(Beginning of Data shown)

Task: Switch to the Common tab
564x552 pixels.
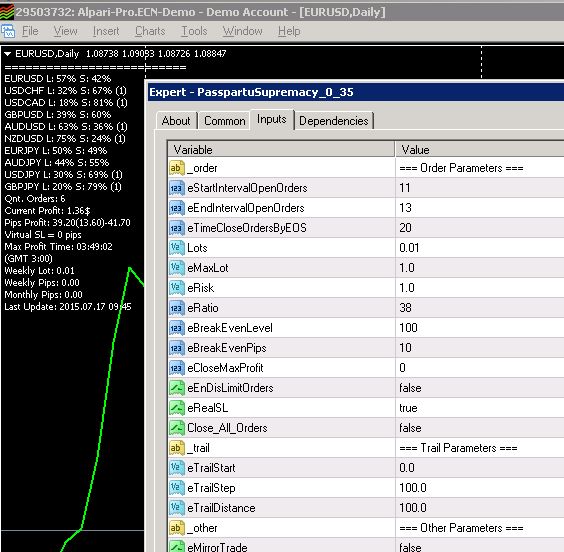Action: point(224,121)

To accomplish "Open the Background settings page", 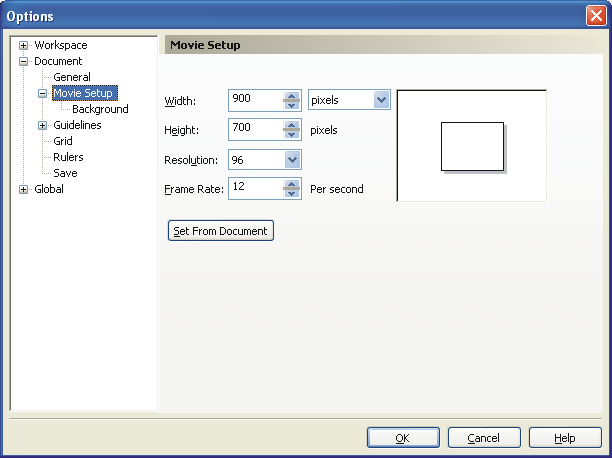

(End of Data shown)
(Beginning of Data shown)

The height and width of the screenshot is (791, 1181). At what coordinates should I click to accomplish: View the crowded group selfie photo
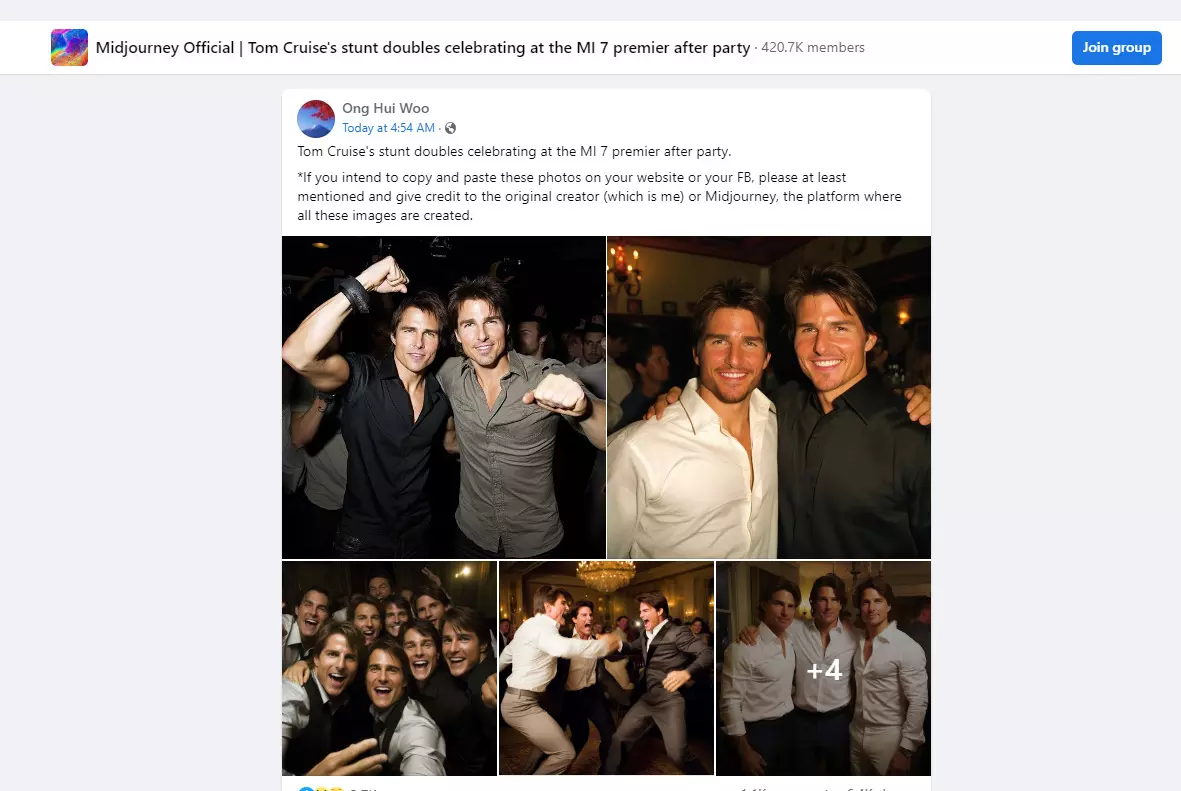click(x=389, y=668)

(End of Data shown)

What is being asked:
Exactly reproduce the lines above, starting at the one that contains "564x552 pixels." and ending at the one that contains "the Background settings", both inclusive; leave the pictures out and add no other lines.

Answer for this exercise:
564x552 pixels.
Action: point(224,121)

To accomplish "Open the Background settings page", 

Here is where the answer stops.